Records for processing:
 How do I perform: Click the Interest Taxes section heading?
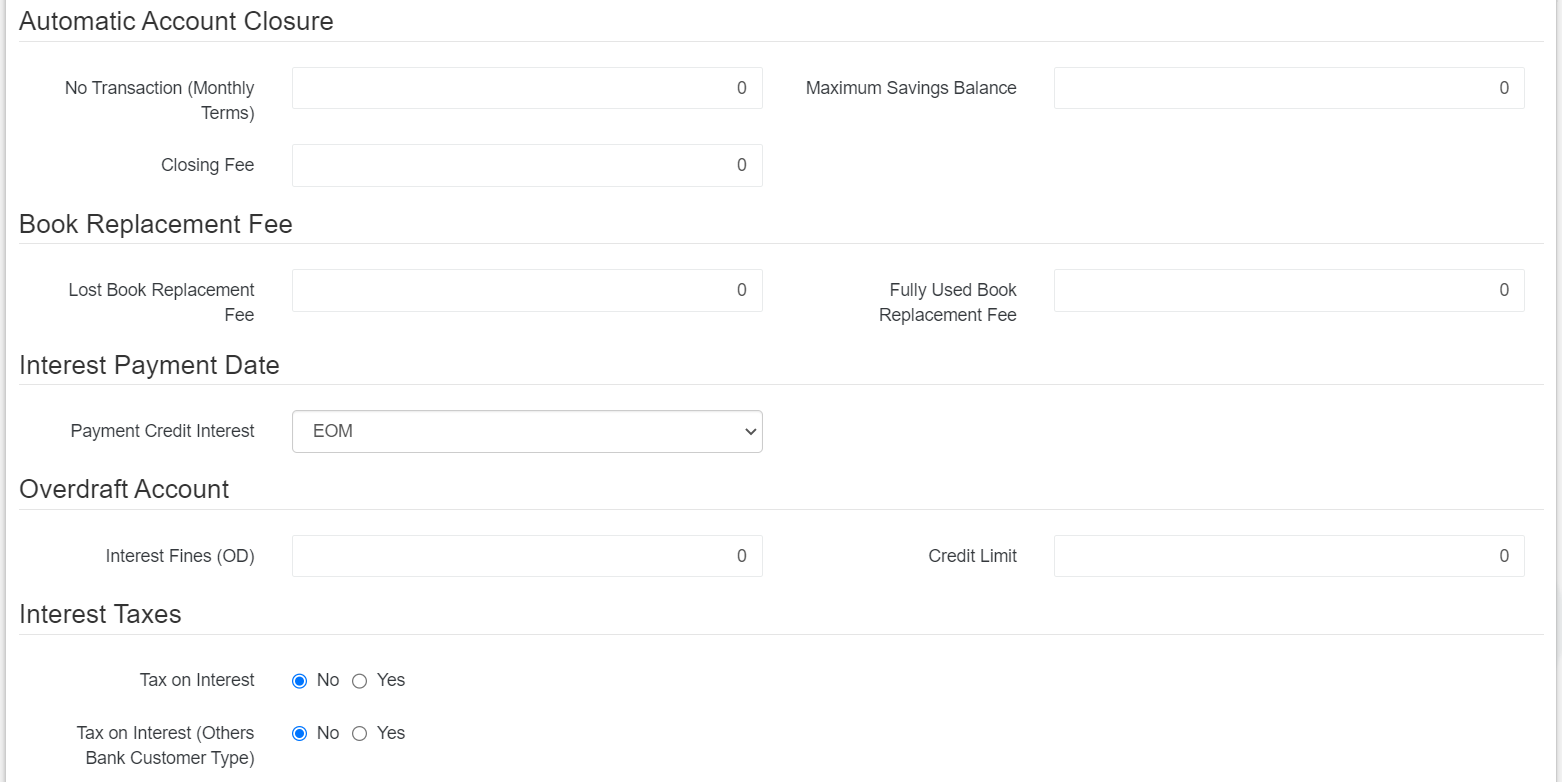[100, 614]
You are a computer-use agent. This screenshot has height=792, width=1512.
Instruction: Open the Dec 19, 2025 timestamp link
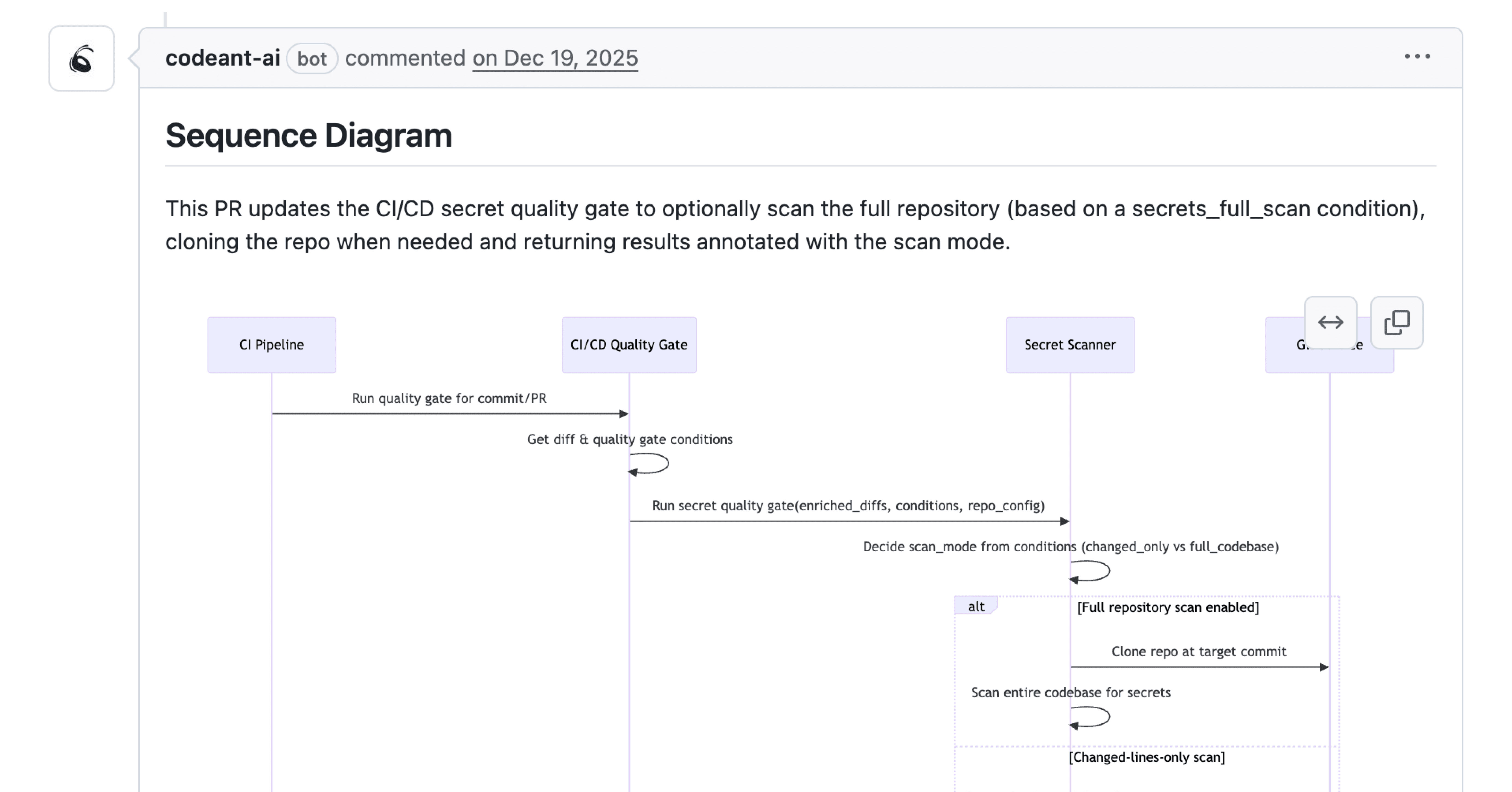[554, 58]
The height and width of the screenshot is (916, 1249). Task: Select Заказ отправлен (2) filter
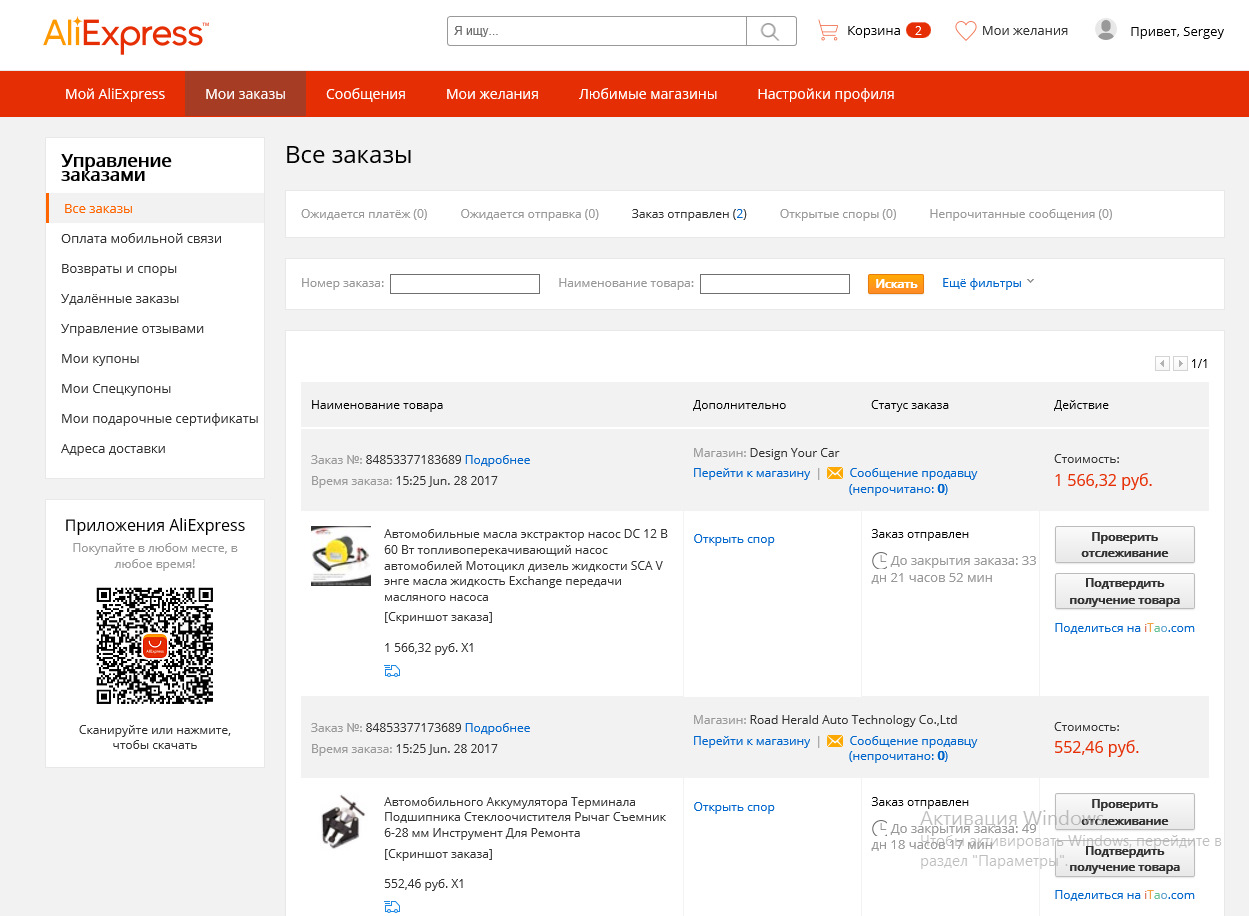click(x=689, y=214)
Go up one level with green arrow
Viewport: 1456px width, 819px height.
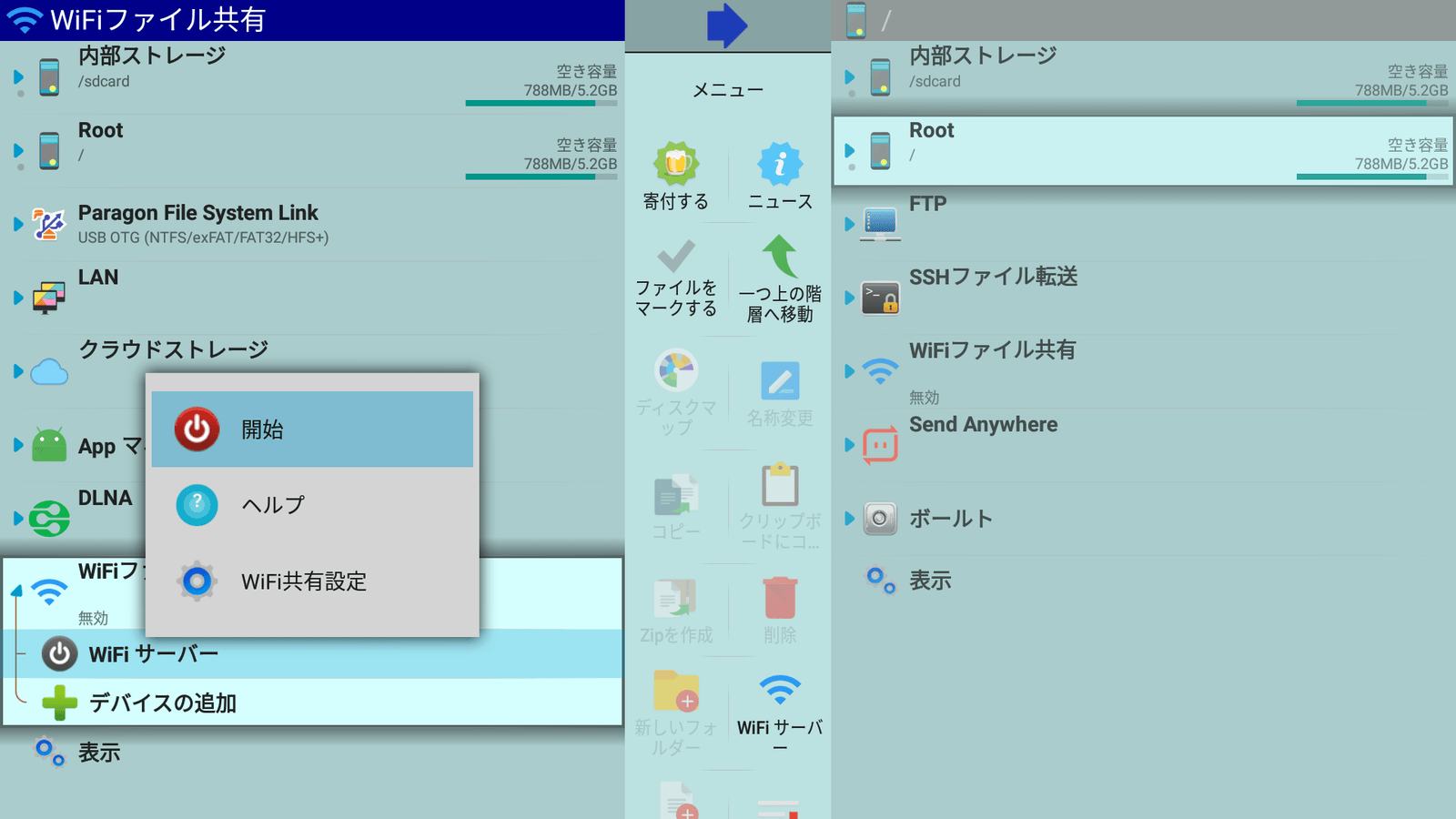coord(780,257)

What you need to do: What you return should match the records line for line, minus the pictures.

Output:
 How do I perform: Click the Interest Taxes section heading?
[100, 614]
You are a computer-use agent. This screenshot has height=792, width=1512.
Instruction: Open the Dec 19, 2025 timestamp link
[554, 58]
The height and width of the screenshot is (916, 1249). Task: Select Заказ отправлен (2) filter
click(x=689, y=214)
Go up one level with green arrow
Viewport: 1456px width, 819px height.
coord(780,257)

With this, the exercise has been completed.